En este caso, el reciclaje es radical, porque se ha reciclado todo el edificio.
Aún es más potente cuando lo que se recicla no es solo el exterior del silo sino TODO el silo.
Este edificio también está en Copenhague y se llama, por cierto "The Silo".
IZ. Antes de la obra.
DR. Con la obra terminada.
Ah, y atentos a los interiores de las viviendas, porque son una maravilla.
Pero hay un avance que, a mi juicio, es más importante e incluso más radical a la hora de enfrentarnos a la vivienda contemporánea: la gestión.
La participación de los vecinos en muchos de los procesos, incluso en el proceso de diseño.
Un ejemplo también radical de esta participación ciudadana es el bloque de viviendas Tila, en Helsinki.
Lo que adquieres es un cierto número de metros cuadrados, pero prácticamente todo lo demás, salvo las instalaciones y los baños, lo va conformar el usuario.
Todos estos son estupendos ejemplos de cómo los edificios de viviendas europeos del siglo XXI buscan caminos para adaptarse a la conciencia contemporánea y a las nuevas formas de vivir.
Pero aún hay que resolver un problema: cuánto cuesta una de estas viviendas tan chulas.
En pleno barrio de Sants de Barcelona, mirando a Montjuïc, se levanta el edificio de la cooperativa La Borda.

*CONSIGNA 1*
Indica si cada afirmación concuerda con el texto sobre vivienda y cita las palabras exactas que lo deciden: (a) el edificio llamado "The Silo" se encuentra en Copenhague; (b) en el bloque Tila el usuario también conforma los baños; (c) el edificio de la cooperativa La Borda está en el barrio de Gràcia.

*ENTRADAS DE TRABAJO*

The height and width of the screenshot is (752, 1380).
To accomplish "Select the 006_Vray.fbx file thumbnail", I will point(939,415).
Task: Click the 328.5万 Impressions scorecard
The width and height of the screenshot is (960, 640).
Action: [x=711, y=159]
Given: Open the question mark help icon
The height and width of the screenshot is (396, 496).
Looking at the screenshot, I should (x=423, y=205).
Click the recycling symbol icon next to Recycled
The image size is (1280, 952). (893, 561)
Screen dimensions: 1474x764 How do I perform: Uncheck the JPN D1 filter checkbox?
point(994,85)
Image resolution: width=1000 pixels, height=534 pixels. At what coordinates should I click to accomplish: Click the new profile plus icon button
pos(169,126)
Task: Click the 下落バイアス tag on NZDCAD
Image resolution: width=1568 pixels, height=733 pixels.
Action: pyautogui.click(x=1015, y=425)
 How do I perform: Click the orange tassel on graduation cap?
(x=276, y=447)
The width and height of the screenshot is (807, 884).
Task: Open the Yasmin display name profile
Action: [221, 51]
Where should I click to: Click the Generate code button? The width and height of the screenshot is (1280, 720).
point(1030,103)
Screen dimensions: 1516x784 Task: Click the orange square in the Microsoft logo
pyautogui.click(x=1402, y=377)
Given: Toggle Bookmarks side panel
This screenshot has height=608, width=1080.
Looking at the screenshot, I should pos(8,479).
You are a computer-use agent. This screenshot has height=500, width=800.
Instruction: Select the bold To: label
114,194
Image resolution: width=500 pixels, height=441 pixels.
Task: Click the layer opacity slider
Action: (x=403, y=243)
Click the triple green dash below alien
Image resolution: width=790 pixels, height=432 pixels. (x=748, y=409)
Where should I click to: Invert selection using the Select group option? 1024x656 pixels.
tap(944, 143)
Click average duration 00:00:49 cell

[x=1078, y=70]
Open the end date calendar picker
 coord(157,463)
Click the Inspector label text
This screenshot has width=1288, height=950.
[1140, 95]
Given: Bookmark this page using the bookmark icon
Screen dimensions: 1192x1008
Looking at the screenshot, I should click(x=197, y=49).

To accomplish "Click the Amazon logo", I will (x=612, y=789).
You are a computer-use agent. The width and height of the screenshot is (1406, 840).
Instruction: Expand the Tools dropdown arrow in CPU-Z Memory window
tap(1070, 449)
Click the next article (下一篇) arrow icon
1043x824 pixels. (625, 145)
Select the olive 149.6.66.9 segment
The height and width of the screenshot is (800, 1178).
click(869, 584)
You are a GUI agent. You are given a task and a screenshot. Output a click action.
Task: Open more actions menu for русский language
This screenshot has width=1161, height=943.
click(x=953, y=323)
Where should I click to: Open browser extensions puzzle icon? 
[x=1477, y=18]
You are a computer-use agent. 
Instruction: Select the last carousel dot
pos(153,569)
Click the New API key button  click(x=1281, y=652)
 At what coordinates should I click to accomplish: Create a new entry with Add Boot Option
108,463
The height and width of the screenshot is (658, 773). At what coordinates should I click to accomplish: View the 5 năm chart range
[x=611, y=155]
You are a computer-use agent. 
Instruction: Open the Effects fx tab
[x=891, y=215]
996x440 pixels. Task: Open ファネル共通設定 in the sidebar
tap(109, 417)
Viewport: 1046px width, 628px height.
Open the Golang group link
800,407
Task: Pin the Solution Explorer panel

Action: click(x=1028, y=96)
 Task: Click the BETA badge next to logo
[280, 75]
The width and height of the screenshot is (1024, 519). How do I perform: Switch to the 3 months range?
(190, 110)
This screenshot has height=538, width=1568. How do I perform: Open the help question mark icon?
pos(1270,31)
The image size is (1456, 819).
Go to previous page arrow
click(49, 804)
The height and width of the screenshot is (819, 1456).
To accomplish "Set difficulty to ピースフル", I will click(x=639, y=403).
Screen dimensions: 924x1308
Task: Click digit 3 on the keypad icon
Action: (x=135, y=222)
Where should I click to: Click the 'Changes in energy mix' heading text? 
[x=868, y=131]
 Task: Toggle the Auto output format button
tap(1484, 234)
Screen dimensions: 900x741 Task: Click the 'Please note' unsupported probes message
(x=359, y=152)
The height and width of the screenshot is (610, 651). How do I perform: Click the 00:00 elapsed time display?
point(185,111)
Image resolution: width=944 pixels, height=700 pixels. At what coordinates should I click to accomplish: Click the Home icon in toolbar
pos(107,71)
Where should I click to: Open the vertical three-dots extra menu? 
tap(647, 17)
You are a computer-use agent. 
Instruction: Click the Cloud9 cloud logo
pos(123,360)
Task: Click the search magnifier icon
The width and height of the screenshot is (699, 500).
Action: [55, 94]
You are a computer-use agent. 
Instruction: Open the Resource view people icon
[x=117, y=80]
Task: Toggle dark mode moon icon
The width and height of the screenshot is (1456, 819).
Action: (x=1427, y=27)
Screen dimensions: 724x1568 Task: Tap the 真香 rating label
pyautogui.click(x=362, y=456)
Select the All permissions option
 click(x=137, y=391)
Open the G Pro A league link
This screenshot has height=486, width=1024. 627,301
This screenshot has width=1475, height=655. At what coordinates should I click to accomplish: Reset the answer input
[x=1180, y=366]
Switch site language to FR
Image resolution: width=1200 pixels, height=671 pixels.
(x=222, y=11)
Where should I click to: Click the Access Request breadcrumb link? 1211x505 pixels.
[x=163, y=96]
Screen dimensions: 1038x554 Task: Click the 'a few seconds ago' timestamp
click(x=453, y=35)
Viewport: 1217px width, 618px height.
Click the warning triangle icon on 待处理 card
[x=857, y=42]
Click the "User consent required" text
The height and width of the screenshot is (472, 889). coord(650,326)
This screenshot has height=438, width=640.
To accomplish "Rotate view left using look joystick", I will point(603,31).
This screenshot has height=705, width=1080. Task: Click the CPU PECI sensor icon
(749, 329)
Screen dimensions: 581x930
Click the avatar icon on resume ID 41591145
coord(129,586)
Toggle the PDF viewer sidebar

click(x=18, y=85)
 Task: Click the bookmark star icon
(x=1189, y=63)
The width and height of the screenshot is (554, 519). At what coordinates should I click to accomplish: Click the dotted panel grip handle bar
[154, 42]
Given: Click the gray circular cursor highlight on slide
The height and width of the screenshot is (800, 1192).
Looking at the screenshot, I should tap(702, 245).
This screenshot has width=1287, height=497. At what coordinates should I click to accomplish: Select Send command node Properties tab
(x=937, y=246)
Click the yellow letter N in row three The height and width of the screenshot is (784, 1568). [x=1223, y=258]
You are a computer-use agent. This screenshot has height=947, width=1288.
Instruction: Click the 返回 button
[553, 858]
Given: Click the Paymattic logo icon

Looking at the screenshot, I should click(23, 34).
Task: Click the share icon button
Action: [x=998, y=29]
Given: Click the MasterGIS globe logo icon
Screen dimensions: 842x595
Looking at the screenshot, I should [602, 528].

*CONSIGNA 2*
Copia tal cual las líneas de las entradas, empezando por la que contiene "has height=500, width=800." y terminando en la que contiene "[x=611, y=155]", ambas incluidas.

*SOLUCIÓN DESARROLLADA 1*
(a) Sí: "Este edificio también está en Copenhague y se llama, por cierto "The Silo"."
(b) No: "salvo las instalaciones y los baños".
(c) No: "En pleno barrio de Sants de Barcelona".

*SOLUCIÓN DESARROLLADA 2*
You are a computer-use agent. This screenshot has height=500, width=800.
Instruction: Select the bold To: label
114,194
Image resolution: width=500 pixels, height=441 pixels.
Task: Click the layer opacity slider
Action: (x=403, y=243)
Click the triple green dash below alien
Image resolution: width=790 pixels, height=432 pixels. (x=748, y=409)
Where should I click to: Invert selection using the Select group option? 1024x656 pixels.
tap(944, 143)
Click average duration 00:00:49 cell

[x=1078, y=70]
Open the end date calendar picker
 coord(157,463)
Click the Inspector label text
This screenshot has width=1288, height=950.
[1140, 95]
Given: Bookmark this page using the bookmark icon
Screen dimensions: 1192x1008
Looking at the screenshot, I should click(x=197, y=49).

To accomplish "Click the Amazon logo", I will (x=612, y=789).
You are a computer-use agent. The width and height of the screenshot is (1406, 840).
Instruction: Expand the Tools dropdown arrow in CPU-Z Memory window
tap(1070, 449)
Click the next article (下一篇) arrow icon
1043x824 pixels. (625, 145)
Select the olive 149.6.66.9 segment
The height and width of the screenshot is (800, 1178).
click(869, 584)
You are a GUI agent. You are given a task and a screenshot. Output a click action.
Task: Open more actions menu for русский language
This screenshot has width=1161, height=943.
click(x=953, y=323)
Where should I click to: Open browser extensions puzzle icon? 
[x=1477, y=18]
You are a computer-use agent. 
Instruction: Select the last carousel dot
pos(153,569)
Click the New API key button  click(x=1281, y=652)
 At what coordinates should I click to accomplish: Create a new entry with Add Boot Option
108,463
The height and width of the screenshot is (658, 773). At what coordinates should I click to accomplish: View the 5 năm chart range
[x=611, y=155]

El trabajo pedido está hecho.